Requirement: Count the lines in the data below that contain the string "height", treating uppercase and lowercase as different. Reply with the number only.

* start Task inputs *

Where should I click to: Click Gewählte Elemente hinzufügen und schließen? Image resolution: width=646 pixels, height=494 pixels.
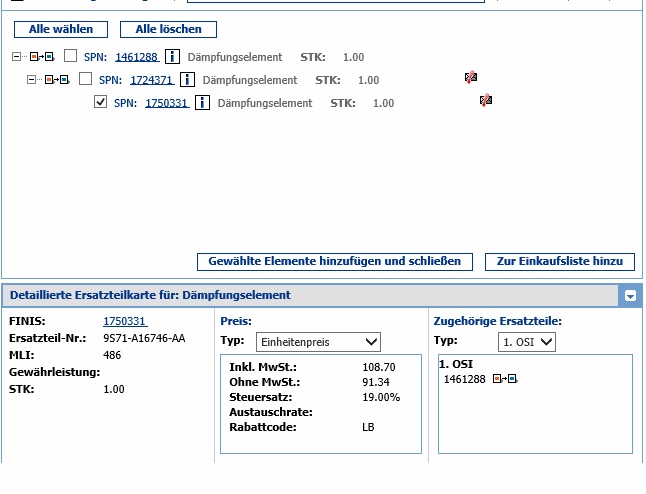[334, 261]
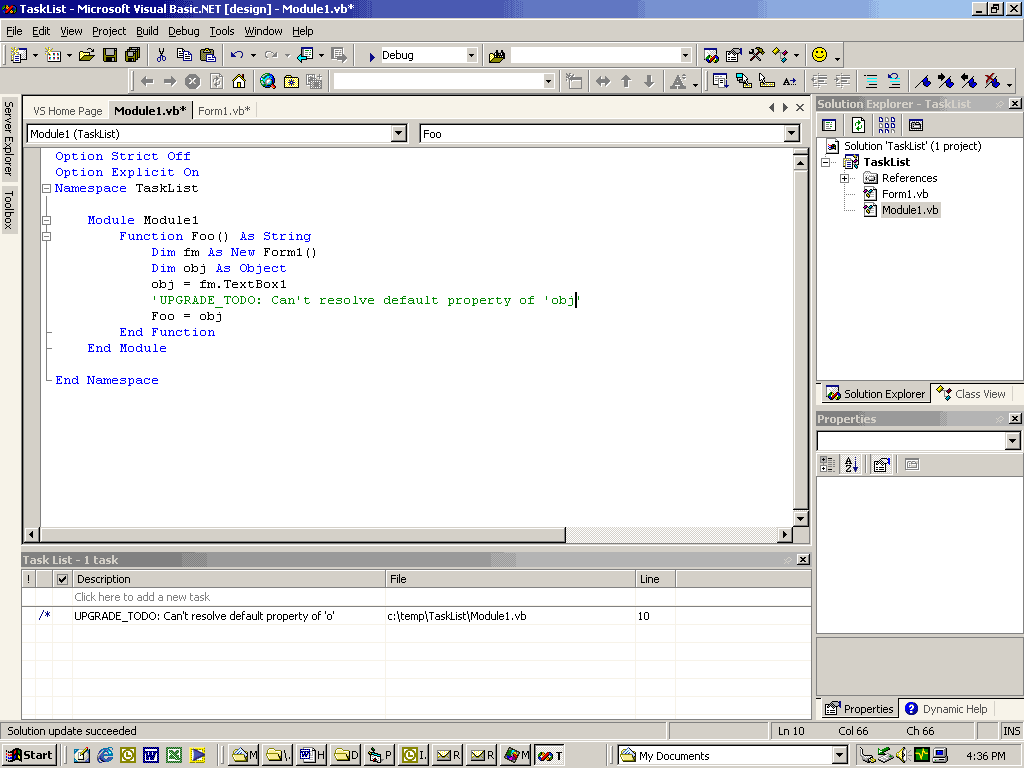Collapse the Namespace TaskList code block

pyautogui.click(x=46, y=188)
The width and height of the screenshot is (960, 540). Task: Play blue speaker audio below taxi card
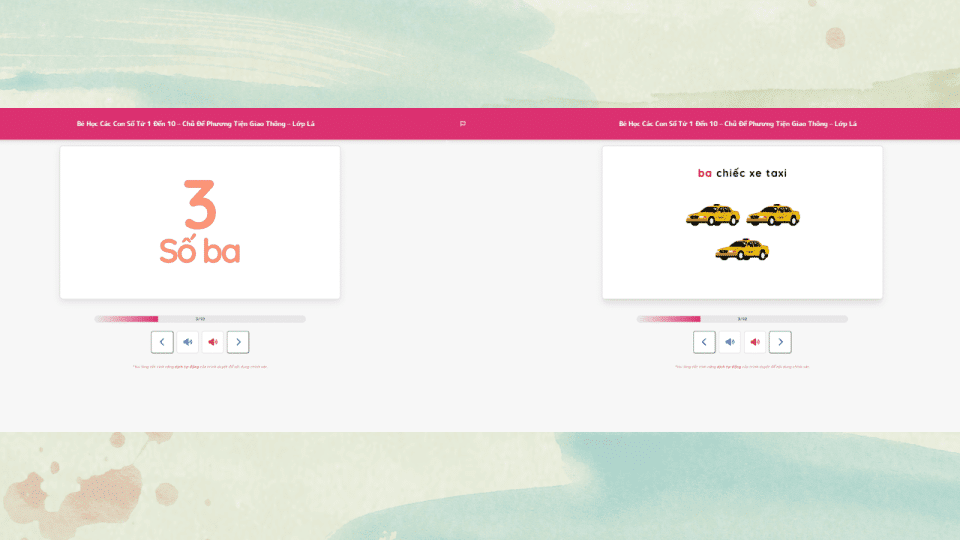pyautogui.click(x=730, y=342)
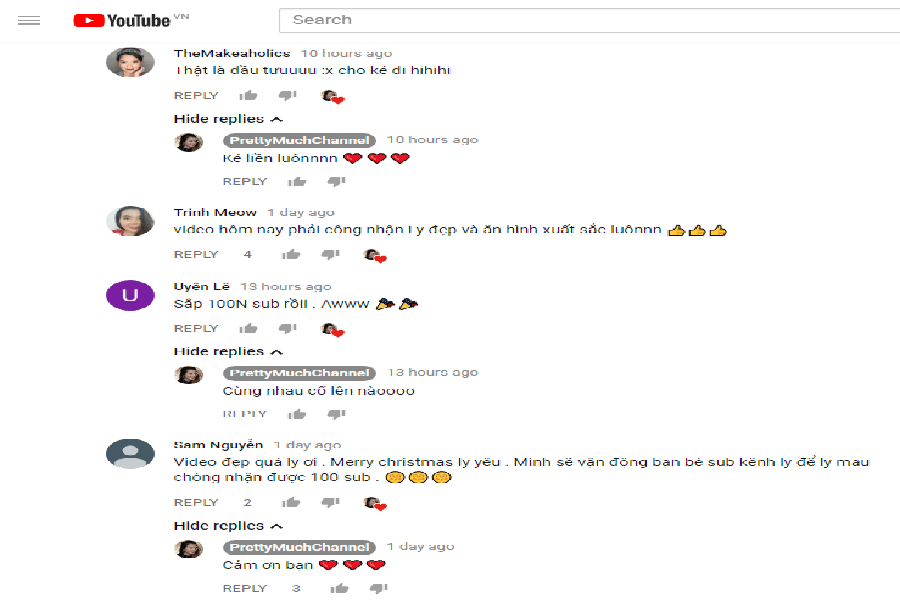
Task: Like Sam Nguyễn's comment
Action: click(x=291, y=503)
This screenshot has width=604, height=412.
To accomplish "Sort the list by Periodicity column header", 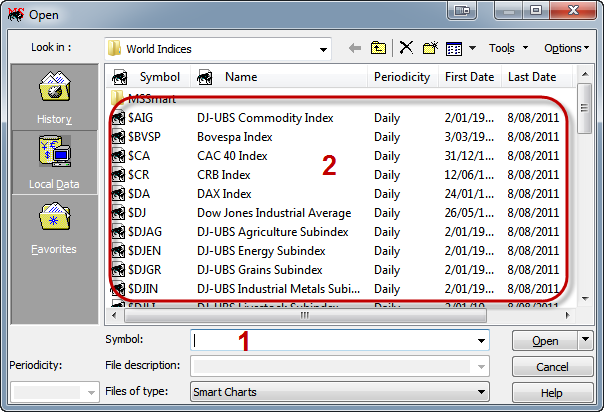I will tap(401, 77).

* end Task inputs *

In response: 3